[BangPypers] BangPypers meeting February 2011
jeffjosejeff at gmail.com
Sun Feb 13 02:08:43 CET 2011
Its kinda true that noSQL started as 'death to everything that's SQL'. As
things got matured people realized noSQL is not a replacement but another
tool in developers toolbox to solve problems.
And that's the reason some people dont ever use the term 'noSQL' because it
sounds like 'No SQL' and if they must they say 'noSQL' stands for 'not only
SQL' and not what it sounds.
On Sat, Feb 12, 2011 at 11:06 PM, Noufal Ibrahim <noufal at gmail.com> wrote:
> On Sat, Feb 12 2011, Santosh Rajan wrote:
> > My 2 cents before you jump into the nosql bandwagon.
> > 1) If sql works for you, stick with it. RDBMS's like postgeSQL, MySQL
> > will not wake you up in the middle of the night with a crash.
> > 2) If you have scaling problems, add some horse power to you hardware,
> > battery backed RAID, and solid state hard drives are good for you.
> > (Prices have come down in the last year or two).
> > 3) Disk space is cheap. Avoid joins while using sql as far as
> > possible. Create additional table to do your indexing and grouping.
> > 4) And if you still think you need nosql, god help you.

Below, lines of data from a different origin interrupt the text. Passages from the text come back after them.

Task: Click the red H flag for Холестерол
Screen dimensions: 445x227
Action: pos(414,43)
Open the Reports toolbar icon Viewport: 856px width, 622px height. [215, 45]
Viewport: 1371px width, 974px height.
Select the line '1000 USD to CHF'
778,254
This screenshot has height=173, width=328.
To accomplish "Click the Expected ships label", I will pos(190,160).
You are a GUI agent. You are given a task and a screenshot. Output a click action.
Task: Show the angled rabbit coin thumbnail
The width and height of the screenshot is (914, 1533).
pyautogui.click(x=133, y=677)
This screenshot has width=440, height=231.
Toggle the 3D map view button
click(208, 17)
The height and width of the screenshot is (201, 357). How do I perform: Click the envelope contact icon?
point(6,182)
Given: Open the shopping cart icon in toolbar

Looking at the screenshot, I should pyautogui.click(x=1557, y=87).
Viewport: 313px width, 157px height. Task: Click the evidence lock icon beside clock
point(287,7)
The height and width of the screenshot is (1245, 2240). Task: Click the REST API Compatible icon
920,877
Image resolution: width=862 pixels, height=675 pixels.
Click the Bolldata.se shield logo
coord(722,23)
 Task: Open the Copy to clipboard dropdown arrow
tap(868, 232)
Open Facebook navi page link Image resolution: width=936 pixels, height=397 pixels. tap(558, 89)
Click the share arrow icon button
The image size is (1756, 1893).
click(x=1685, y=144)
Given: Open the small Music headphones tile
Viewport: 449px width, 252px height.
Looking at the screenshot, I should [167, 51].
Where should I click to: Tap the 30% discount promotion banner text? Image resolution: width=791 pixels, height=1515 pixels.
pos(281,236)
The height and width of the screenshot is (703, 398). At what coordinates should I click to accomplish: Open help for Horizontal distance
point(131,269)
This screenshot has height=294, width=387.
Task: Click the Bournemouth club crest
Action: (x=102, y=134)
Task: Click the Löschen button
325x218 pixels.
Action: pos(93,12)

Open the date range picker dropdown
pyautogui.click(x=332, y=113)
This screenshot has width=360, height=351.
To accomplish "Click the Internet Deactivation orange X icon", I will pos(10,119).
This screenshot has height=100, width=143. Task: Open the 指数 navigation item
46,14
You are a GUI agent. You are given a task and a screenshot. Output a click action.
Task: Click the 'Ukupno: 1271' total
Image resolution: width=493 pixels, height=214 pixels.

> One of the things mentioned during the event was collecting logs from
> remote sites that have only access to the net for a short while every
> day. A data store like couch which works by appending documents is ideal
> for collecting log output. You keep dumping logs into it (over a local
> connection) and when you have access to the internet, you replicate all
> the local databases to a master couch database. I liked the idea and
> think it's an interesting way to approach the problem of synchronising
> NoSQL databases are interesting and while RDBMs have their own
> applications, a lot of possiblities open up with document stores. To
> view them *purely* as alternatives to relational databases is, in my
> opinion, missing the point.
> >From your last point, I take it that you feel that one shouldn't even
> consider noSQL databases and somehow spend money and time squeezing
> performance out of relational databases. That reminds me of people who
> refuse to try out new languages and technologies and make engineering
> decisions and stick to, say, COBOL.